Matt Towery

Newt for President. No, it's not coming from his own mouth, but the buzz has started. And for those who might pooh-pooh the very idea, take this as fair warning: Underestimating Newt Gingrich is a big mistake.

 As a Gingrich disciple in the early '80s, I traveled with longtime Republican consultant Bob Weed to the Reagan White House. There, we presented political concepts that the little-known Newt and the rest of us felt were essential for the president's domestic agenda. Among them was an idea I felt embarrassed even to discuss -- a tax credit for families who bought one of the new consumer frills known as personal computers. White House staffers doubtless got a laugh over that one. Not un-typically, however, the world is no longer laughing at that Gingrich concept, or at any of his others.
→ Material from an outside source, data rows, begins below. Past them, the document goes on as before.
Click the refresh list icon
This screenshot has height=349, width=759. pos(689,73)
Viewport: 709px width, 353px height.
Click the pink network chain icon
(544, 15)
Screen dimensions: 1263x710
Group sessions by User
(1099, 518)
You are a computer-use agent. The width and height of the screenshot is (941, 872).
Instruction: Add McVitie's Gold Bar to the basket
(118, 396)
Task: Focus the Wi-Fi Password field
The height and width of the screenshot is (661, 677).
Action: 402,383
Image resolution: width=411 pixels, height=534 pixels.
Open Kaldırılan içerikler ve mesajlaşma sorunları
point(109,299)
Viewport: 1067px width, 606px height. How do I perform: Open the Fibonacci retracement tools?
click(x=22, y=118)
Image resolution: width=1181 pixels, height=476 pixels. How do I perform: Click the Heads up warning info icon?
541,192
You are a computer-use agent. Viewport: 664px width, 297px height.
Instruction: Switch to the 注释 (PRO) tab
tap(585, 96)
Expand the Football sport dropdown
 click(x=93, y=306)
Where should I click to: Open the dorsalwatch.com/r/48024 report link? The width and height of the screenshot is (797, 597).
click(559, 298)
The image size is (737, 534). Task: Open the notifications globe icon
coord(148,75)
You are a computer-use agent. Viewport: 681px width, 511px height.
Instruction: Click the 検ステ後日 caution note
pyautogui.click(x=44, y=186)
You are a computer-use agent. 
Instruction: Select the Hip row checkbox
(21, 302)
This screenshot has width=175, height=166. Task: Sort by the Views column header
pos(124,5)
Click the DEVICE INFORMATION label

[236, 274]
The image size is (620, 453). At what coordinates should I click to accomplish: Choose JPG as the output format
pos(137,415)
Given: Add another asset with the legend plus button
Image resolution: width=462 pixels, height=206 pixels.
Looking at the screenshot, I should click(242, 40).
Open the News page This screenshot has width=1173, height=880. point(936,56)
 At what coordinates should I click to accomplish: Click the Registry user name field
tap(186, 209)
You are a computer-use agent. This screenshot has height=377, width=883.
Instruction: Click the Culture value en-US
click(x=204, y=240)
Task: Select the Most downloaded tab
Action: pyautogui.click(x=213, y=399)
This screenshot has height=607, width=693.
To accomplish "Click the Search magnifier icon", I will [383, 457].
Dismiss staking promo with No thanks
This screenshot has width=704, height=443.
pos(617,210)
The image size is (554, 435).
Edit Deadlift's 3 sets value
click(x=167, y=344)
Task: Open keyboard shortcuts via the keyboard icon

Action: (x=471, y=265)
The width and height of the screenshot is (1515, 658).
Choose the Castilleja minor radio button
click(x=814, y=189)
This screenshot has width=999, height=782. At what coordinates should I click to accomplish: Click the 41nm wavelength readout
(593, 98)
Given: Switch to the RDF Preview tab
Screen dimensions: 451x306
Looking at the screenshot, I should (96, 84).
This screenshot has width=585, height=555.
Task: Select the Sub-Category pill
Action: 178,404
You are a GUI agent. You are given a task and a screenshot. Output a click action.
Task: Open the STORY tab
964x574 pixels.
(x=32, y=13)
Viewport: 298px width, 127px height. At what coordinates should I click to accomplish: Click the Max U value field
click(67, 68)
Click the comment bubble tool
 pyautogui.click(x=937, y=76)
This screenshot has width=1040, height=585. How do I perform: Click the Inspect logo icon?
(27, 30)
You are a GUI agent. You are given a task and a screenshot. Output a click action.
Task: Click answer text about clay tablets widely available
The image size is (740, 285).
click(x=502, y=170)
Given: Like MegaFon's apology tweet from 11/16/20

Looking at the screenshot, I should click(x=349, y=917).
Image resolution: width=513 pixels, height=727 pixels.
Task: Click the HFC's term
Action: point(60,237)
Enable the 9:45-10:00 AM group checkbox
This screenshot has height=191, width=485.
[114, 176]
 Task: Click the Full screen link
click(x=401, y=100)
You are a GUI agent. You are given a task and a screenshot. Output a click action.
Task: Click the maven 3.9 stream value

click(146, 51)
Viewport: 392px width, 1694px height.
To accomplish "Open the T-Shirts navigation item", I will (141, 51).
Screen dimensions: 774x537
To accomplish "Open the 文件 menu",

 Similarly, Gingrich would later be branded as a wide-eyed political bomb-thrower for forcing Jim Wright out as U.S. House speaker. And Newt barely survived consecutive re-election bids in the early '90s in his home state of Georgia. Who could blame those in Washington for not foreseeing that an innovative band of congressional brethren would transform Gingrich's self-proclaimed "Conservative Opportunity Society" into a "Contract with America"? More, we were quietly planning the astonishing political coup that ended in the Republican takeover of the House in 1994, and thus Gingrich's taking of the speaker's gavel.

 Yes, Newt sometimes lacked for public relations charm in his years of stratospheric power. The media loved to stain his new glory by coining images of him as a spoiled brat or a mean-spirited egghead. They made an international incident of his being relegated to "the back of the bus" on President Clinton's Air Force One. (The real story was that Gingrich never complained about his assigned seat or the door through which he exited the plane. Instead, he was upset that he and Clinton had squandered valuable time they could have used to work on the serious federal budget crisis.)

 The so-called "government shutdown" that resulted from the budget stalemate was pinned completely on Speaker Gingrich; one national magazine even portrayed him as The Grinch Who Stole Christmas. In reality, no American went without during that shutdown. Besides, the current spendthrift Congress and White House might do well to entertain a little budget "shutting down" themselves.

 But here's the key to Newt Gingrich that I learned long ago: He can weather the tough times because his mind is always locked on a future that most people can't yet see. A case in point is his new book, "Winning the Future: A 21st Century Contract with America." The man with the crystal ball has a new portfolio of insights, and the rumor mill in Washington has it that Gingrich's latest, book-boosted self-reinvention will align just so with the emerging political hopes and fears of Americans in the coming years.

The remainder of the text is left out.